Nice write-up.
Let me offer a nitpck: in the "Gradual underflow" section it says this about subnormal numbers:
Bonus: we have now acquired extra armour against a division by zero:
if ( x != y ) z = 1.0 / ( x - y );
But that's not that useful: just because you're not dividing by zero doesn't mean the result won't overflow to infinity, which is what you get when you do divide by zero.Think about it this way: the smallest subnormal double is on the order of 10^-324, but the largest double is on the order of 10^308. If `x - y` is smaller than 10^-308, `1.0 / (x - y)` will be larger than 10^308, which can't be represented and must overflow to infinity.
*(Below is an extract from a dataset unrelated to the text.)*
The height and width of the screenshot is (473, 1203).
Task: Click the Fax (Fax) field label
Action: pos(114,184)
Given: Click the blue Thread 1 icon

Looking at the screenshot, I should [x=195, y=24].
This C program demonstrates this:
#include <stdio.h>
#include <float.h>
#include <math.h>
// return a (subnormal) number that results in zero when divided by 2:
double calc_tiny(void)
{
double x = DBL_MIN; // the normal number closest to 0.0
while (1) {
double next = x / 2.0;
if (next == 0.0) {
return x;
}
x = next;
}
}
int main(void)
{
double y = calc_tiny();
double x = 2.0 * y;
if (x != y) {
double z = 1.0 / (x - y);
printf("division is safe: %g\n", z);
} else {
printf("refusing to divide by zero\n");
}
}
(It will print something like "division is safe: inf", or however else your libc prints infinity)
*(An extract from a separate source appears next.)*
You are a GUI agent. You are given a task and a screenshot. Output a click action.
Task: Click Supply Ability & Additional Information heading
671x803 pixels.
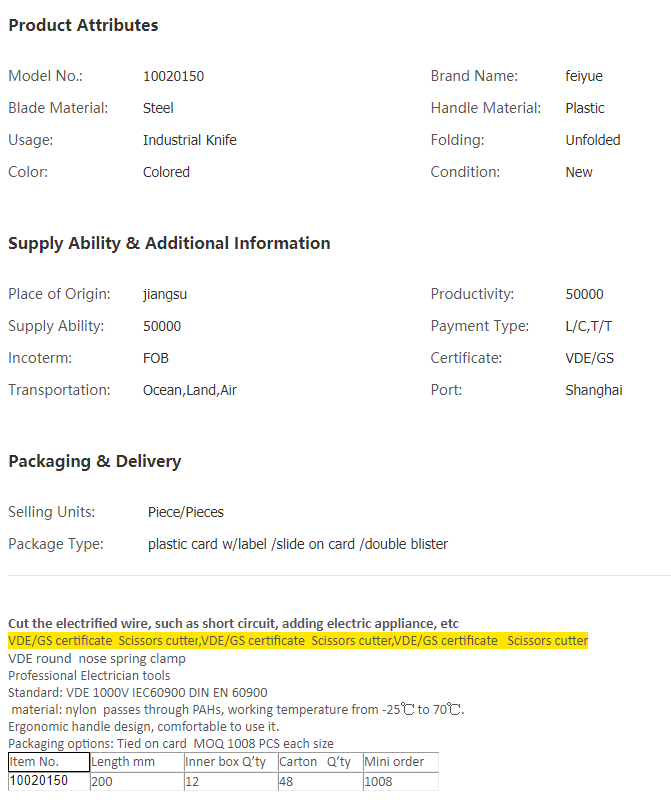click(169, 243)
Other things worth noting about denormal numbers:
- It’s not just ‘old’ FPUs that handle them verrry slowly. Benchmark this aspect of your target processors if this detail matters.
- Most modern processors provide a “flush to zero” denormal handling mode (and sometimes you can separately specify “denormals are zero”, relevant when e.g. loading old data). However, math libraries usually haven’t been written with this mode in mind, so you need to be careful with this.